* _WHAT IS REQUIRED_
All that is wanted is the span of lines from the one with "Given: Click the Pre-Send Checklist button" to the last line of the data, copied exactly.

* _SUPPLIED RECORDS_
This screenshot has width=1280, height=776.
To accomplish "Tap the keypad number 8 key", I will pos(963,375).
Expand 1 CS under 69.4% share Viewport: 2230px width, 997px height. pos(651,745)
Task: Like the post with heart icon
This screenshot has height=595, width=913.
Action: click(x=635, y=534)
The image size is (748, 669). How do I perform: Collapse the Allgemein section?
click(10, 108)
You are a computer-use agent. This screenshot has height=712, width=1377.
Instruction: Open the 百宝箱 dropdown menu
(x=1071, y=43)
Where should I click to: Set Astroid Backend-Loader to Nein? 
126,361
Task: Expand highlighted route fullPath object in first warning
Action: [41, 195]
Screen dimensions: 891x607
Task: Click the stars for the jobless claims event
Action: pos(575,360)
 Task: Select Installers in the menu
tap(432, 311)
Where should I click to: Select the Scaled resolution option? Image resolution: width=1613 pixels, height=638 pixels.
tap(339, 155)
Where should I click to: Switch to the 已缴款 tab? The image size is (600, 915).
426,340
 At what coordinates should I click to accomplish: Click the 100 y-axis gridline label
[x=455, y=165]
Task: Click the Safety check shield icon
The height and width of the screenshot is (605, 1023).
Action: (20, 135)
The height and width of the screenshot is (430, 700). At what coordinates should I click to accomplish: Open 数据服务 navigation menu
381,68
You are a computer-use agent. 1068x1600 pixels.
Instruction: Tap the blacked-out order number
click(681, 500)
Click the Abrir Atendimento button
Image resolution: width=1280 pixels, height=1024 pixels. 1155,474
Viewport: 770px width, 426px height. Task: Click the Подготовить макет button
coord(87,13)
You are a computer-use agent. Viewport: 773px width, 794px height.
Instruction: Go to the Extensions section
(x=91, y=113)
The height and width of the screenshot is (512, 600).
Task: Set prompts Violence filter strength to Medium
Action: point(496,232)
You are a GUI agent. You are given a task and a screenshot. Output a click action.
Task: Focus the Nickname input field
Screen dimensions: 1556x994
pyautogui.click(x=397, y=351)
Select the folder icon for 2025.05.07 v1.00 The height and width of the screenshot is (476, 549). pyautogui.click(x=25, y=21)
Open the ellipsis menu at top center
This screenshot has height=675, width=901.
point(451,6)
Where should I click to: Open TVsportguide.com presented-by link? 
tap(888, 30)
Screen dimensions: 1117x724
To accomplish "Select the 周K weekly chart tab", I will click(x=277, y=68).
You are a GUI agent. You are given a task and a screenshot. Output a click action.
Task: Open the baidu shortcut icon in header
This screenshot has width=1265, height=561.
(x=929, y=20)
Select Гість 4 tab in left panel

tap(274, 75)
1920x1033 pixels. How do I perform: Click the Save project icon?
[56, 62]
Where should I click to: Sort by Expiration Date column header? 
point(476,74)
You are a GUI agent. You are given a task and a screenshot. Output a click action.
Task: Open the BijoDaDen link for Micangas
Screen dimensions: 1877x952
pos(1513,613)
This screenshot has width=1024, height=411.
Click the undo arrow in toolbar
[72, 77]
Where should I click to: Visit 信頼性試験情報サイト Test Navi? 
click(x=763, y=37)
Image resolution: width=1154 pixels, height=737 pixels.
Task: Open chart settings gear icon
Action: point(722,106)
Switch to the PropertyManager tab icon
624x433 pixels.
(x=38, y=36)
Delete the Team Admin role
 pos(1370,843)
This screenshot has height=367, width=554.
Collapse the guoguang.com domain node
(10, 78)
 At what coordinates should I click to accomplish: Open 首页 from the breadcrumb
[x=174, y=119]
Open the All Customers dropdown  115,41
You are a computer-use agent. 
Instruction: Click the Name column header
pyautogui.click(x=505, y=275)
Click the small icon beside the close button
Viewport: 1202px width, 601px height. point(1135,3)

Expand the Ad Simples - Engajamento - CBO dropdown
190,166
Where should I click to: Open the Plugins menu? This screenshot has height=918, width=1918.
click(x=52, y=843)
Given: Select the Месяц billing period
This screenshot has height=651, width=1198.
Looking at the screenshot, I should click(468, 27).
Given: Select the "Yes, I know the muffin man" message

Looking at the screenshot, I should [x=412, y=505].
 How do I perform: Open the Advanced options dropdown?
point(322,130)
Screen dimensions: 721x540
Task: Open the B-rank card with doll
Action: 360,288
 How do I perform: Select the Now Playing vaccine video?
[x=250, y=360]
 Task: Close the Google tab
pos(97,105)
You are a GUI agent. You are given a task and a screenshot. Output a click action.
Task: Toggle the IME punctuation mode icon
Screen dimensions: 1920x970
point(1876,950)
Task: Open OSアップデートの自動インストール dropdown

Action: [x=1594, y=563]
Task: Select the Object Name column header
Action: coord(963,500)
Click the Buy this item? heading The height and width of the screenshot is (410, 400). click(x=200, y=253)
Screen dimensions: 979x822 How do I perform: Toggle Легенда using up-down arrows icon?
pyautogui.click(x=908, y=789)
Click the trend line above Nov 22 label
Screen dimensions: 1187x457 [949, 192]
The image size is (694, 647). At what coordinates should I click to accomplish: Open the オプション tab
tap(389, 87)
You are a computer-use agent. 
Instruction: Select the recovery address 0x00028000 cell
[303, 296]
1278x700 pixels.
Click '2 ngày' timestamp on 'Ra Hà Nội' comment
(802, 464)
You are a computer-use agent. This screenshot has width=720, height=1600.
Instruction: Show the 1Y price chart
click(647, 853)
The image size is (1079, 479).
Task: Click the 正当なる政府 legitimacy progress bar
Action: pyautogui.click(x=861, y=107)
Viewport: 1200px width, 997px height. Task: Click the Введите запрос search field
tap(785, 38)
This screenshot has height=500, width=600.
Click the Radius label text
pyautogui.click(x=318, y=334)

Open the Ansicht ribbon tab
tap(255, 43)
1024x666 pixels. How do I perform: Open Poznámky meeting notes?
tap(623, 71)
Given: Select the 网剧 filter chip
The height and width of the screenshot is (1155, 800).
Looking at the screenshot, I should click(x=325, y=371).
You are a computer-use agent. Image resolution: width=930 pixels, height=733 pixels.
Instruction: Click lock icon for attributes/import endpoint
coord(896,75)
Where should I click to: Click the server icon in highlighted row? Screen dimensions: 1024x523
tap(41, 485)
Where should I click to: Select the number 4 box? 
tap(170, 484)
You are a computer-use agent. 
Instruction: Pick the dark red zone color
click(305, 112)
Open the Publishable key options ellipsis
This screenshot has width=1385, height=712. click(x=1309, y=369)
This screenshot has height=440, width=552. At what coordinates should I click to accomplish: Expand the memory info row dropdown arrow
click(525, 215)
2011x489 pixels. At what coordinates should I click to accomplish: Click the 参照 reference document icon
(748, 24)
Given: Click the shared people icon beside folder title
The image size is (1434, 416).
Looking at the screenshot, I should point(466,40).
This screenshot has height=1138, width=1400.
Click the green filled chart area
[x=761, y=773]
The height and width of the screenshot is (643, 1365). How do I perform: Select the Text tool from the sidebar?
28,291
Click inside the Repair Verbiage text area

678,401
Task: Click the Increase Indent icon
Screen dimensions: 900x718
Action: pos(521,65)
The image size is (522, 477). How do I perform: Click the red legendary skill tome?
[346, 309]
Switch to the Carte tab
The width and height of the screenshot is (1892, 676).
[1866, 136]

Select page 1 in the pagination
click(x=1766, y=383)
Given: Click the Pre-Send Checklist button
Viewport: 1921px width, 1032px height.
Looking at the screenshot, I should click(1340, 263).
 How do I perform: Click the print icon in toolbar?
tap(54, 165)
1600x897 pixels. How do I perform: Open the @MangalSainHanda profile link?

* _EXERCISE SOLUTION_
Given: Click the Pre-Send Checklist button
Viewport: 1921px width, 1032px height.
Looking at the screenshot, I should click(1340, 263).
 How do I perform: Click the print icon in toolbar?
tap(54, 165)
1600x897 pixels. How do I perform: Open the @MangalSainHanda profile link?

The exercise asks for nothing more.